From late 2024 to 2025, reasoning models (such as OpenAI o-series and DeepSeek-R1) performed well on complex tasks but relied on tens or hundreds of billions of parameters. Core question: Is reasoning capability necessarily proportional to model scale? The Thinking-Bert project integrates the efficient ModernBert architecture and the HierarchicalReasoningModel's hierarchical reasoning mechanism to attempt to achieve deep thinking on small models.

The core of the model is a hierarchical iterative processing mechanism, where the 8-layer Transformer is divided into two modules:

• Low-level processor: Handles local features, using sliding window attention (each token focuses on 128 surrounding tokens);
• High-level processor: Aggregates global information for abstract reasoning, receiving the mean aggregated representation of the low-level output. Iterative loop process: Low-level fuses with the previous round's high-level state → T internal iterations → Mean aggregation passed to high-level → High-level updates global state → Broadcast back to low-level, repeat N times.

1. Adaptive Computation Time (ACT): Dynamically determines the depth of thinking based on input complexity, predicting a Q-value to decide whether to stop;
2. Rotary Position Encoding (RoPE) Dual-Frequency Strategy: Low-level uses a base frequency of 10000 (fine-grained position awareness), while the global layer uses an extended frequency of 160000 (broad position generalization);
3. Curriculum Learning: Gradually increases sequence length (64→96→128) to stably learn hierarchical representations.

Model Configuration:

Parameter	Value	Description
Dimension	256	Minimal hidden layer dimension
Layers	8	4 low-level +4 high-level
Attention Heads	4	Multi-head configuration
Vocabulary	16384	Compact BPE vocabulary
Sequence Length	128	Moderate context window
Batch Size	32	Friendly training configuration
Reasoning Process: Input encoding → Mask positioning → Tensor preparation → Iterative thinking → Result extraction → Decoding output.

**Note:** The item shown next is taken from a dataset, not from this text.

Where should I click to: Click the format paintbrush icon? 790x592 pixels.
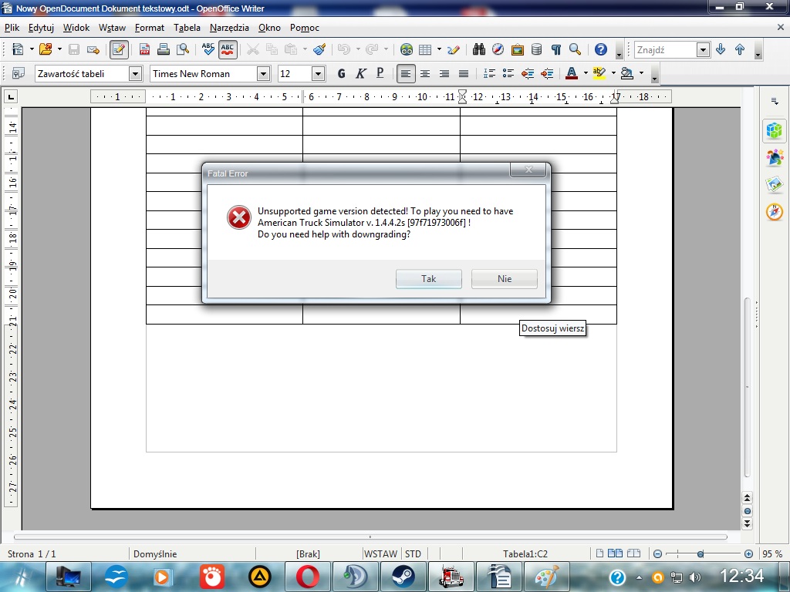319,49
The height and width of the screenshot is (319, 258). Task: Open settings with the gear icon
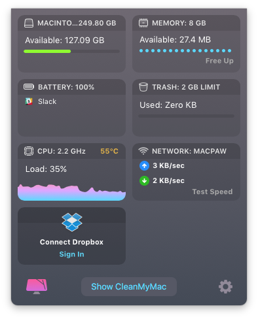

1. Architectural Innovation Over Scale Stacking: Through designs like hierarchical iteration, small models gain reasoning capabilities, suitable for resource-constrained scenarios;
2. Cognitive Science Inspiration: Draws on the human dual-system theory (System 1: fast intuition, System 2: slow thinking);
3. Open Source Community Value: Quickly verifies cutting-edge ideas, follows up on the latest achievements from 2024-2025, and provides for community iteration.

Limitations: Limited information on the scale/quality of training data; lack of evaluation using standard reasoning benchmarks (GSM8K, HumanEval); stability challenges in iterative training and ACT. Future Directions: Introduce larger pre-training data; design dedicated training objectives for reasoning tasks; combine distillation technology to transfer knowledge from large models; verify effectiveness across multiple downstream tasks.

Thinking-Bert proves that through clever architectural design and training strategies, lightweight models can also possess "thinking" capabilities. The future AI ecosystem may become diversified: cloud-based large models and edge-side small models each play their strengths, and this project is an important piece of the puzzle leading to a diversified future.